Linear Dependence of Equation Vectors

[pillanoid]

Homework Statement

Determine whether the members of the given set of vectors are linearly independent for -$$\infty$$ < t < $$\infty$$. If they are linearly dependent, find the linear relation among them.

x⁽¹⁾(t) = (e^-t, 2e^-t), x⁽²⁾(t) = (e^-t, e^-t), x⁽³⁾(t) = (3e^-t, 0)

(the vectors are written as row vectors)

Homework Equations

The section in my book about linear dependence of equation vectors is immediately followed by a discussion of eigenvalues. Wronskians are not covered until the next chapter.

The Attempt at a Solution

I set up a matrix of equations, each vector in the problem statement a column of the matrix, augmented it with the 0 vector, and row-reduced, resulting in

[e^-t, 0, -3e^-t | 0; 0, e^-t, 6e^-t | 0]

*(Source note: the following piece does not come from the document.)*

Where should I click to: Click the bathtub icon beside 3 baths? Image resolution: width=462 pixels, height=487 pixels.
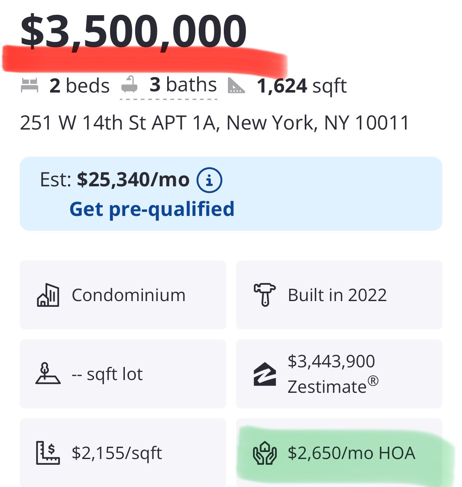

The book doesn't give any examples, and I'm having a hard time with where to go from here, or if this is the right approach in the first place.

 

[Mark44]

What does your reduced matrix tell you about the linear independence/dependence of your three vectors?

Your answer should address the question in your problem.

Has your book discussed linear independence and dependence for ordinary vectors? The idea here is about the same.

 

[LCKurtz]

The e^-t is just a red herring. You can factor it out and your problem amounts to asking whether (1,2), (1,1), and (3,0) are independent. You probably already know that you can't have 3 independent vectors in R². So they are going to be dependent. If you try the condition directly for independence you check:

a(1,2) + b(1,1) + c(3,0) = 0 or

a + b + 3c = 0
2a + b + 0c = 0

The row reduction you have done is the same as writing these as

a + 0b -3c = 0
0a +b + 6c = 0

Clearly you can take the c on the other side and let it be most anything except 0. Say c = 1, giving a = 3 and b = -6.

So your row reduction really does the work, you just need to interpret it right.